In a completely different direction, we have logging filesystems, such as JFFS, YAFFS, and SPIFFS, storage location is not bound to a piece of data, instead the entire storage is used for a circular log which is appended with every change made to the filesystem. Writing appends new changes, while reading requires traversing the log to reconstruct a file. Some logging filesystems cache files to avoid the read cost, but this comes at a tradeoff of RAM. 在完全不同的方向上,我们有日志文件系统,如 JFFS、YAFFS 和 SPIFFS。存储位置不绑定到特定的数据,而是将整个存储空间用作循环日志,每次对文件系统的更改都会追加到日志中。写入操作追加新的更改,而读取操作则需要遍历日志来重构文件。一些日志文件系统会缓存文件以避免读取开销,但这需要以牺牲 RAM 为代价。
v
.--------.--------.--------.--------.--------.--------.--------.--------.

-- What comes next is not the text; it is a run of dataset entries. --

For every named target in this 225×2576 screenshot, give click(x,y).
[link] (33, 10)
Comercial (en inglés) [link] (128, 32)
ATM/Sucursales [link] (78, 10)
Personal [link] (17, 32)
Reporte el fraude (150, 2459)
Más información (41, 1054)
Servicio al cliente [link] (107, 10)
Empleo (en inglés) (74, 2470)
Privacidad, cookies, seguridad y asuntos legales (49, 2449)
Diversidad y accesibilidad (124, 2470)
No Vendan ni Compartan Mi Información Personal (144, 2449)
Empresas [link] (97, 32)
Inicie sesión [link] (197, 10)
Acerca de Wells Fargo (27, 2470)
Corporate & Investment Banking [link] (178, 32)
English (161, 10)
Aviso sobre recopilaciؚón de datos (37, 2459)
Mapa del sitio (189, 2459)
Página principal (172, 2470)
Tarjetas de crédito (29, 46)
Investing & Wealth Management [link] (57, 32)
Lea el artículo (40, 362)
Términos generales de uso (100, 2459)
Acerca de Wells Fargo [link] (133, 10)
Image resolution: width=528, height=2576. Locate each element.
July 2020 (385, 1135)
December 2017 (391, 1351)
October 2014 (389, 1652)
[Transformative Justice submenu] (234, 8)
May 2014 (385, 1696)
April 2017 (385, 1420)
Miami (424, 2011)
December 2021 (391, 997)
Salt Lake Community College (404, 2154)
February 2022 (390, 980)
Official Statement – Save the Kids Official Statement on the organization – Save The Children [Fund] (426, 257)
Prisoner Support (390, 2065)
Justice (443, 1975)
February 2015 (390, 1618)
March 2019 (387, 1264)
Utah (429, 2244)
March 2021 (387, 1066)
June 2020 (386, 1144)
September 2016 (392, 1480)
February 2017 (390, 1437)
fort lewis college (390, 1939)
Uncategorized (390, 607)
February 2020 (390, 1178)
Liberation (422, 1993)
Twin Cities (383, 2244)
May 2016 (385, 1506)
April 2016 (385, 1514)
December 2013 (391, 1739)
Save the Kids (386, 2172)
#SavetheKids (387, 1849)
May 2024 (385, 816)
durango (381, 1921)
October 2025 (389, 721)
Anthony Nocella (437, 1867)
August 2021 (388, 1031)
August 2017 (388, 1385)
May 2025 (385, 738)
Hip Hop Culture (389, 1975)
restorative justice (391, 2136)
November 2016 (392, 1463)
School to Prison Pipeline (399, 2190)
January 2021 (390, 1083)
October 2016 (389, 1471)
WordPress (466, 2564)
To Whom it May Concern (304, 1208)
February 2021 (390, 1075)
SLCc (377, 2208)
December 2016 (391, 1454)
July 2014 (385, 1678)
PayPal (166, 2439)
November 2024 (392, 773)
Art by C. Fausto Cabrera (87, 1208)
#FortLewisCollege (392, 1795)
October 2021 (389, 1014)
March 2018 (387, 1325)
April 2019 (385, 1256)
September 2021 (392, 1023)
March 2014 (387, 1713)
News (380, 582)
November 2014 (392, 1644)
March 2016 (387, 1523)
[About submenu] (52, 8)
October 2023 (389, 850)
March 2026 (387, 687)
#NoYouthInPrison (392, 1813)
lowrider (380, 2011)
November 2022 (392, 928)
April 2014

| C | new B | new A | | A | B | | |
| | | | | | | | |
'--------'--------'--------'--------'--------'--------'--------'--------'
Logging filesystem are beautifully elegant. With a checksum, we can easily detect power-loss and fall back to the previous state by ignoring failed appends. And if that wasn’t good enough, their cyclic nature means that logging filesystems distribute wear across storage perfectly. The main downside is performance. If we look at garbage collection, the process of cleaning up outdated data from the end of the log, I’ve yet to see a pure logging filesystem that does not have one of these two costs: O(n²) runtime or O(n) RAM. 日志文件系统非常优雅。通过校验和,我们可以轻松检测到断电,并通过忽略失败的追加操作回退到之前的状态。如果这还不够好,它们的循环特性意味着日志文件系统可以完美地将磨损分布到整个存储空间。主要的缺点是性能。如果我们观察垃圾回收(即从日志末尾清理过期数据的过程),我还没有见过哪种纯日志文件系统不需要付出以下两种代价之一:O(n²) 的运行时间或 O(n) 的 RAM。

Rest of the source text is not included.